I’ve done a lot of bashing here of those who think the 1999 repeal of the Glass-Steagall Act separating banking from the investment business is to blame for all our troubles. I’ve also argued that securitization—at least fancy-pants securitization—has been partly at fault. So it was interesting to hear an economist I admire make the opposite arguments Thursday. The occasion was a Columbia Business School symposium on on Preventing the Next Financial Crisis, and the economist was MIT’s Bengt Holmström.
Holmström is a theorist, and he has charming habit of reminding people that his theories are just, you know, theories. But at the same time he has ample experience with real-world economic phenomena. He’s been on Nokia’s board of directors for a decade, and he once briefly served on the board of a Finnish investment bank. (“Never go on the board of a bank, because you will never know what goes on there.”) Most important, he was back home in Finland (at the Helsinki School of Economics) during the Scandinavian financial crisis of the early 1990s.

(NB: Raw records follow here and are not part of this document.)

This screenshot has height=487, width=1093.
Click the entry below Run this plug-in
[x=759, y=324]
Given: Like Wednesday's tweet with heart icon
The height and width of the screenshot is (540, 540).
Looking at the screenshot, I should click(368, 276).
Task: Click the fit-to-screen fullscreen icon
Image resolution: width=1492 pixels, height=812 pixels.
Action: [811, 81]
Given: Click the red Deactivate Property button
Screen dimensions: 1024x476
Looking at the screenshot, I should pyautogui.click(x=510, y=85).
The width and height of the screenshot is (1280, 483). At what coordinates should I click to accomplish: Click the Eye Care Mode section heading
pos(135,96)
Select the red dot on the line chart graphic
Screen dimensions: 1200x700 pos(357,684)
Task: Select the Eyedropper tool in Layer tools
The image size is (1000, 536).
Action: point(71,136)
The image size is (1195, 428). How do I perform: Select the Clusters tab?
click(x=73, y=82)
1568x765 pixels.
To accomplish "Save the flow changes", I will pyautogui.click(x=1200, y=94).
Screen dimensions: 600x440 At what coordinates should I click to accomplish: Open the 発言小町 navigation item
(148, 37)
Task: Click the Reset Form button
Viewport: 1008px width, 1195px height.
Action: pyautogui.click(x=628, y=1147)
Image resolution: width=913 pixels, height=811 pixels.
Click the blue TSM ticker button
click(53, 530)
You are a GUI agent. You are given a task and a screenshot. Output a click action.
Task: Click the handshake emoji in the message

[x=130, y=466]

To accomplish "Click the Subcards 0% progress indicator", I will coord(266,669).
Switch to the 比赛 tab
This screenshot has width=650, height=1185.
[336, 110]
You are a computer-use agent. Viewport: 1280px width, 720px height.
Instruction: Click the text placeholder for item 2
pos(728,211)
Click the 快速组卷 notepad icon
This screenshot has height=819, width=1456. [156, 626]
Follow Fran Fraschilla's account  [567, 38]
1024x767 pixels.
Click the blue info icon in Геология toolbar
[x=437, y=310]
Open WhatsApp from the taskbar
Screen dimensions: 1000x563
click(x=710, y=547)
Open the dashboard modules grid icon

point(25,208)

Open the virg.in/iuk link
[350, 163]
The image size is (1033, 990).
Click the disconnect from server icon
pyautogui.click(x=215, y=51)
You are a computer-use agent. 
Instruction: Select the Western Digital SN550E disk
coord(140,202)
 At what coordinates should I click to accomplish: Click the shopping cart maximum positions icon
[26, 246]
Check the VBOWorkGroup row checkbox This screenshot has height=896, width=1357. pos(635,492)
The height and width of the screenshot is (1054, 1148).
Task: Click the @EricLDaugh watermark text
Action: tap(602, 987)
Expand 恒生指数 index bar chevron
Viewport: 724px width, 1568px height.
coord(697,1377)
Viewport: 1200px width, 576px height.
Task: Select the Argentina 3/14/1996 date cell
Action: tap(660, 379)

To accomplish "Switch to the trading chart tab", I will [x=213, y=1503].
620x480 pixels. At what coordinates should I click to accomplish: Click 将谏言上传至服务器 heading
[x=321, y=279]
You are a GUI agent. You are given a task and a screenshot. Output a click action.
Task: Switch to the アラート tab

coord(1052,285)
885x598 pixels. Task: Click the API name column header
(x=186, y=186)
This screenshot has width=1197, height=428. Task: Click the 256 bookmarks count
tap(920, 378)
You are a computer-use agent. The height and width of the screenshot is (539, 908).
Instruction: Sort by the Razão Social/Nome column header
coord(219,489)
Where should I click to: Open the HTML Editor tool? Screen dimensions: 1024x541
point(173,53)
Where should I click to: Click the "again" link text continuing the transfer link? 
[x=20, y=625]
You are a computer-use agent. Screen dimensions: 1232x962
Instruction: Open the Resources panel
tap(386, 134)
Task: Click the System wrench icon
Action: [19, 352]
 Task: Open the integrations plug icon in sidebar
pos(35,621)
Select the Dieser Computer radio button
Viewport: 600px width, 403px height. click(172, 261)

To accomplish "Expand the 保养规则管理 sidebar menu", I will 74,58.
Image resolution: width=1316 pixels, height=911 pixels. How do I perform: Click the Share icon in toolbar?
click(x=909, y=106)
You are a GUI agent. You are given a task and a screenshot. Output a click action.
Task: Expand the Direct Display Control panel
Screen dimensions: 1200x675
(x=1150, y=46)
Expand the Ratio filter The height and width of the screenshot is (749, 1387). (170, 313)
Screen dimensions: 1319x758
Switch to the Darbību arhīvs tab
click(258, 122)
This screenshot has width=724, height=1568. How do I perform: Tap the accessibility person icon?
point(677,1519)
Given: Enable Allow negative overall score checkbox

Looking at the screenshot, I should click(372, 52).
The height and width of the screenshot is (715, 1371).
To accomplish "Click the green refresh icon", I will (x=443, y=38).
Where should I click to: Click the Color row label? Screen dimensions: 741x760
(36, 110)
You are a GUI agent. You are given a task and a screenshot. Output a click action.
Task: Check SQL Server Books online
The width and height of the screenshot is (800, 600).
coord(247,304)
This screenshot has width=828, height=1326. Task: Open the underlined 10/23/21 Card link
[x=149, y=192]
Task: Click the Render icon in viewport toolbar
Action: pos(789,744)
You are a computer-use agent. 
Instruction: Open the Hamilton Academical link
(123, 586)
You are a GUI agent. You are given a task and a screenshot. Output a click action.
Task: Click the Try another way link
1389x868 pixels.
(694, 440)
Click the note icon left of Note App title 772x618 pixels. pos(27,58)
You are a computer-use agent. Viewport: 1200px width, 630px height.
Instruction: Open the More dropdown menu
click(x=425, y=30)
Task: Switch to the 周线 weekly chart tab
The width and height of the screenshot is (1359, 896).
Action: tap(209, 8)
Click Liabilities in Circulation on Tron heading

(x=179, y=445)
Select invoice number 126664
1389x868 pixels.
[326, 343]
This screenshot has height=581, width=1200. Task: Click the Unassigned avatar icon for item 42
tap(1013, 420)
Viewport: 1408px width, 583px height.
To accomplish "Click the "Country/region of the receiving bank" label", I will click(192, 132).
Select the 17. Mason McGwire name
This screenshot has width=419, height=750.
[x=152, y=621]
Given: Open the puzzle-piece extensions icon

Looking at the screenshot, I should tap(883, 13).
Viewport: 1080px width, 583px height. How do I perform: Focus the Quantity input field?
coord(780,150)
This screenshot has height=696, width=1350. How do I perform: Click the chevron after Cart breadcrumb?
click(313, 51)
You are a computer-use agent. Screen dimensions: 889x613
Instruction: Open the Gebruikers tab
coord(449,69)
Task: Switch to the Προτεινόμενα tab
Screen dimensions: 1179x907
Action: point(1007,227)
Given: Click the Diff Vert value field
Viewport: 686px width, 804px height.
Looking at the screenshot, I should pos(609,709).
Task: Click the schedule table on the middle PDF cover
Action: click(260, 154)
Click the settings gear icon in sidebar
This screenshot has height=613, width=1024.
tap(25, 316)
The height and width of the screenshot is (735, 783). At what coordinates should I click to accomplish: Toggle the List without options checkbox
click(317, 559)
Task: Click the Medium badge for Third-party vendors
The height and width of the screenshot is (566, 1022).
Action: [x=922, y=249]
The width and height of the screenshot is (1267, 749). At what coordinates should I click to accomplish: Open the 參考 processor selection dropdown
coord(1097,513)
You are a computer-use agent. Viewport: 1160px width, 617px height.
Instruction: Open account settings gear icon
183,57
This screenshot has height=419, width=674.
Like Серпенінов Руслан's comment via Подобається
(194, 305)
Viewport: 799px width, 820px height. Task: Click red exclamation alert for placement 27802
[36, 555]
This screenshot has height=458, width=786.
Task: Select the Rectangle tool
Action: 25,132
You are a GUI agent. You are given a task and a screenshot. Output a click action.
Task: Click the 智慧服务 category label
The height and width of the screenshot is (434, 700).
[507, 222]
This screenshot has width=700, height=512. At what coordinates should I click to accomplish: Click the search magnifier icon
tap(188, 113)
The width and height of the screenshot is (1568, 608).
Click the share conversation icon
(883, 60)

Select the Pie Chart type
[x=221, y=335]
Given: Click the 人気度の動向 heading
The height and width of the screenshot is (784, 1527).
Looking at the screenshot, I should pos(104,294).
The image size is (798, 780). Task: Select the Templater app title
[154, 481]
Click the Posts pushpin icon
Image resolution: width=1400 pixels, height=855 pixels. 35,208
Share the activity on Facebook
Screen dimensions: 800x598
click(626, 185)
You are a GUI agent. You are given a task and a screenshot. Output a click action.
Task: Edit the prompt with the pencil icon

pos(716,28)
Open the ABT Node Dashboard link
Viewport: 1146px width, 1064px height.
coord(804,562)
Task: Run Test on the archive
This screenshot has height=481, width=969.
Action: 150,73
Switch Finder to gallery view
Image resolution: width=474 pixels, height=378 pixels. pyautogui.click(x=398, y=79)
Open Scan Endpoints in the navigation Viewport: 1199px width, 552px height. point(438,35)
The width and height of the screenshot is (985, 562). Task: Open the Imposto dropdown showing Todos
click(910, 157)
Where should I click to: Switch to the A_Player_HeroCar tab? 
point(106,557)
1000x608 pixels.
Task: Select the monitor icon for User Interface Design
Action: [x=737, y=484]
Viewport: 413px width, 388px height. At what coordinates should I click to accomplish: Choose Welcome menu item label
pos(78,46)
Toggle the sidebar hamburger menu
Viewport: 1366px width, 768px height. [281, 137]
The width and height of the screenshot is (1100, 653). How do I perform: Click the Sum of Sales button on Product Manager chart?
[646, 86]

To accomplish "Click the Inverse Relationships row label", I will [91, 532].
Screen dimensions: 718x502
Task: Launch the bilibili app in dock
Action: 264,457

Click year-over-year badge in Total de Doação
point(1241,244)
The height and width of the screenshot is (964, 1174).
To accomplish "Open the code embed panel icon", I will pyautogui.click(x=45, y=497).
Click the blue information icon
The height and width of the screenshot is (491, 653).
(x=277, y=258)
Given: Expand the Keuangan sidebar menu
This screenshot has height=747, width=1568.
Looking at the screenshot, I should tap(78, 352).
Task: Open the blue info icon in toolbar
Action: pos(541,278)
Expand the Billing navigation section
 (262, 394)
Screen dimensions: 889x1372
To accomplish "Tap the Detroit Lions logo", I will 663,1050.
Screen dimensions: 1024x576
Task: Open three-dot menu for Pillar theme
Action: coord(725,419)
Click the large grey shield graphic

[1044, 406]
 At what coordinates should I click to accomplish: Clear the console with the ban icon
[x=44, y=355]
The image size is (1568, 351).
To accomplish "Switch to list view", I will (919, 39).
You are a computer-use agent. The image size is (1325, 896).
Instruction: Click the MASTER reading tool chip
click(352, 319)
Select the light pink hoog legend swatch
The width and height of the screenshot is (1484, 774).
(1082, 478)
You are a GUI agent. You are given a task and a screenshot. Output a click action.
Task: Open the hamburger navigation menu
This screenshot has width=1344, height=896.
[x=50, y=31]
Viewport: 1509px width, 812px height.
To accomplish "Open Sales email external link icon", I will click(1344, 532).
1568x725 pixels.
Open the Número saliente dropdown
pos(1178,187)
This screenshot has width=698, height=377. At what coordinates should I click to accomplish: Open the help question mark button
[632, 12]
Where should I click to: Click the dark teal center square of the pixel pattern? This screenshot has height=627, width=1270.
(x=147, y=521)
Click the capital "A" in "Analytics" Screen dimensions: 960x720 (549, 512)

That Scandinavian financial crisis–a favorite topic of this blog–was similar in so many ways to today’s crisis: There were lots of real estate loans gone bad, sharp drops in house prices, bankrupt banks, and government takeovers of the various national financial systems. “But there was zero securitization,” Holmström said.
Holmström’s theoretical contributions mainly have to do with the economics of information, and that’s where he located the problem in both Scandinavia in the early 1990s and the U.S. now. There are low-information assets–cash, bank deposits, money-market securities–where, most of the time, nobody really needs to know anything about their underlying value. Then there are high-information assets–stocks are the best example–where the value is highly uncertain, and every investor assesses it differently.
“The key is who should hold what,” Holmström said. Complex, high-information assets don’t pose big financial-system risks in and of themselves. Earlier this decade, “the Nasdaq fell 90% and nothing happened.” The problem is when leveraged liquidity providers (a.k.a. banks) end up with lots of high-information assets on their books. “When you’re in the liquidity providing market and rolling over 25% every night, you don’t have the luxury of wondering whether you can trust somebody.”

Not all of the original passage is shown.